While Google abandoned depth sensors for smartphones, Apple has begun to ship the cameras in its iPhone X series. Apple's TrueDepth cameras have enabled facial recognition experiences that bleed into the AR space with tools such as Animojis. The company is reportedly working on expanding the technology to the rear camera, which would undoubtedly lead other smartphone makers to follow suit.
The platforms for mobile AR are quickly evolving, with the concept of the AR cloud, a digital copy of the world that enables multiuser experiences and persistent content in the real world, and occlusion, gradually taking hold. So far, projects including the Niantic Real World Platform, 6D.ai, and Ubiquity6 are among the leading AR cloud platforms in beta testing.
And after years of hype, Magic Leap finally released its AR headset, the Magic Leap One, in 2018. The device marks the strongest challenge to the HoloLens yet, with similar spatial computing and user interface capabilities at a slightly lower price. While it's still outside of the range of the sweet spot for mainstream consumers, Magic Leap has begun to roll out a content line-up that appears to be drawing more interest from the consumer market, at least in terms of online chatter and general curiosity (it remains to be seen if that interest will translate into sales).
The first wave of mainstream-style smartglasses targeted toward consumers is just now hitting the market, with North's Focals available for as little as $599 and the Vuzix Blade retailing for $999. Both act as heads-up displays, offering on-demand information, limited app interactions, and voice commands with Amazon Alexa. While its release isn't scheduled, the Nreal Light takes smartglasses a step further with the ability to display 3D content via a tethered computer pack and fashionable, sunglasses-style frames.
These lesser-known companies might be the first ones out of the gate, but the big tech companies are preparing to enter the consumer smartglasses race as well, with Apple as the odds-on favorite to eventually dominate the space (as they typically do with consumer electronics). Also, Snap, Facebook, and Google reportedly developing their own smartglasses or AR headsets.

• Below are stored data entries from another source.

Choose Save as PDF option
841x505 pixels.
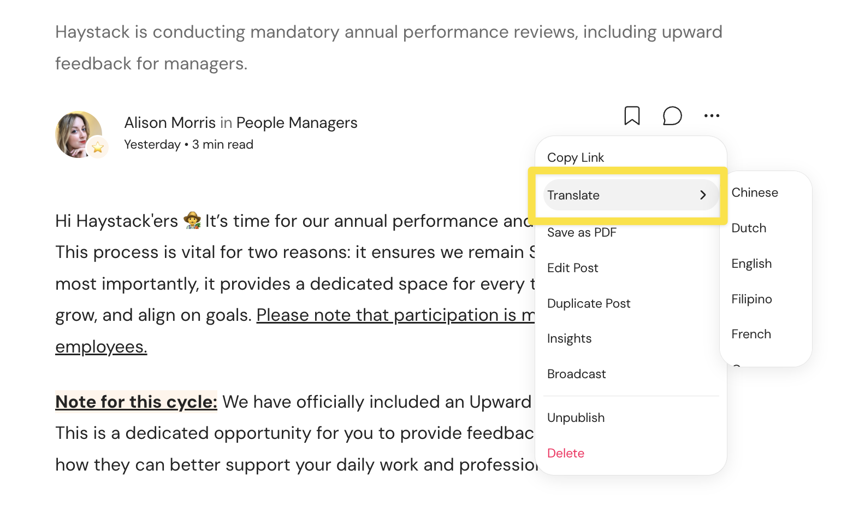point(582,232)
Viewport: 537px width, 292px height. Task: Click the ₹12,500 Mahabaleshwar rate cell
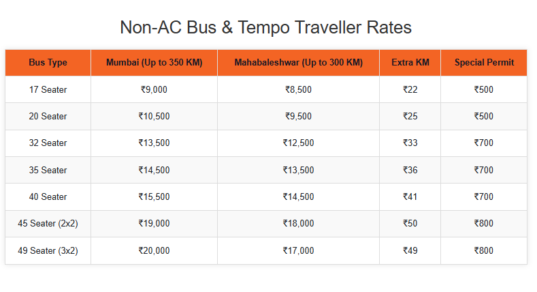point(298,143)

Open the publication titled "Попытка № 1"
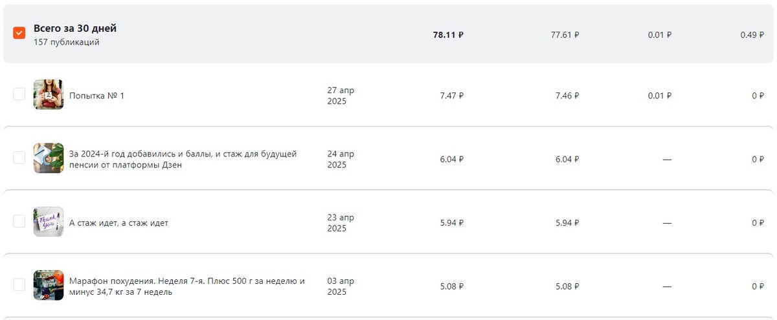click(x=96, y=96)
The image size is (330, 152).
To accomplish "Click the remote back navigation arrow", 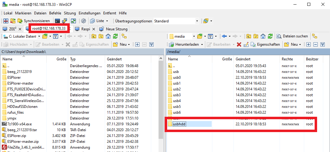I will [x=224, y=36].
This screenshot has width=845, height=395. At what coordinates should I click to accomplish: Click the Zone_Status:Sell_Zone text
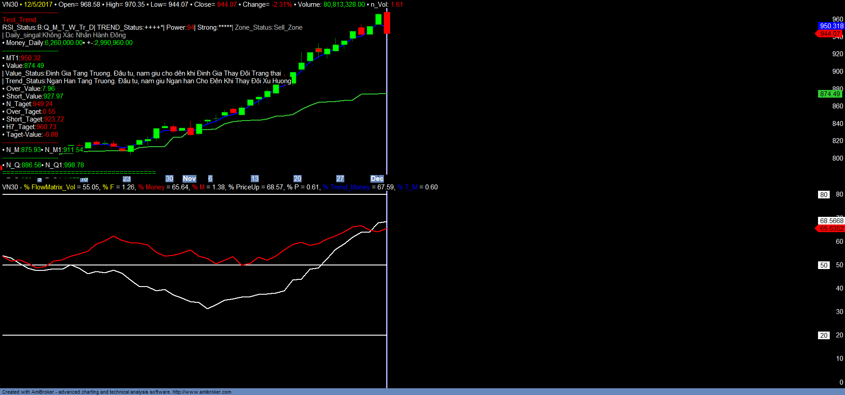click(x=268, y=27)
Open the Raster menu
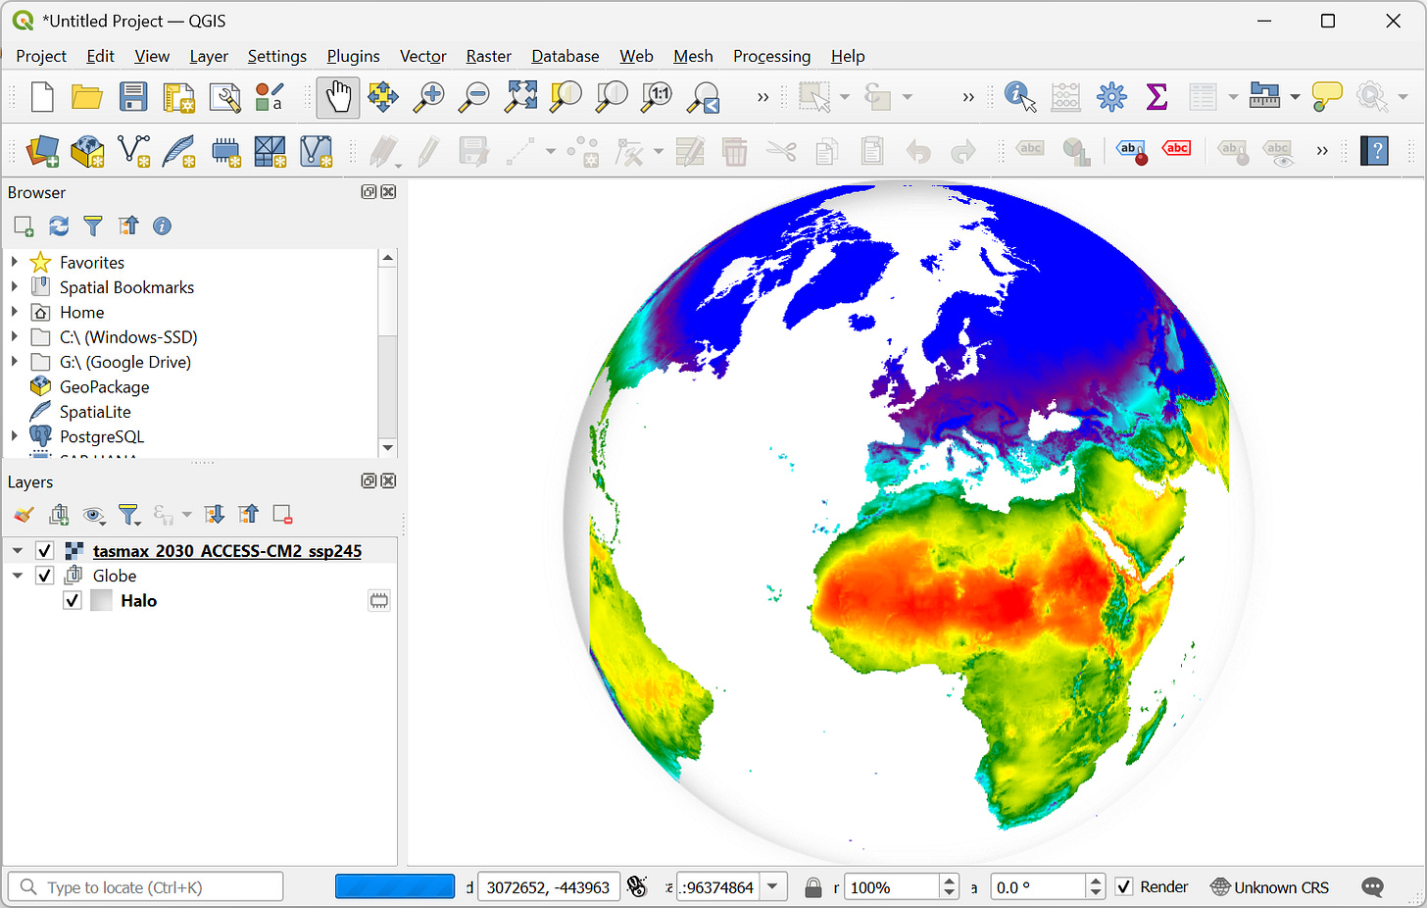The width and height of the screenshot is (1427, 908). coord(488,56)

As the augmented reality industry moves forward, it faces a matrix of challenges in order to become a true mainstream technology. While the industry presents smartglasses as an always-on experience that brings constant information into the user's point of view, wearables also need fall within a form factor that the average consumer would consider stylish enough for everyday use. Hardware makers also need to consider the everyday functionality of these devices, as well as the computing and battery power required to run the content that immersively merges more seamlessly with reality (i.e. replicating what the HoloLens and Magic Leap One are best at, but via a smaller form factor).
And hardware makers also need to be able offer smartglasses at a price that reflects the value of the package. For instance, a pair of smartglasses that offers the same relative functionality as a smartwatch likely won't sell many units if priced like a smartphone. Conversely, in some cases, an AR headset maker may willingly suffer delivering an unwieldy form factor and higher price in order to delivery top-of-the-line functionality.
There are issues the industry needs to solve on the software side as well. A new paradigm of computing calls for an evolution in user interface. Moreover, streaming 3D content requires more data bandwidth, as well as greater network speed to deal with latency issues in AR cloud situations (which is why so many AR companies are pinning their hopes on the speed of new 5G wireless networks).
Still, as long as processors continue to become more efficient, and display technology continues to advance at its current pace, these are all issues that the industry should be able to solve within the next five to 10 years.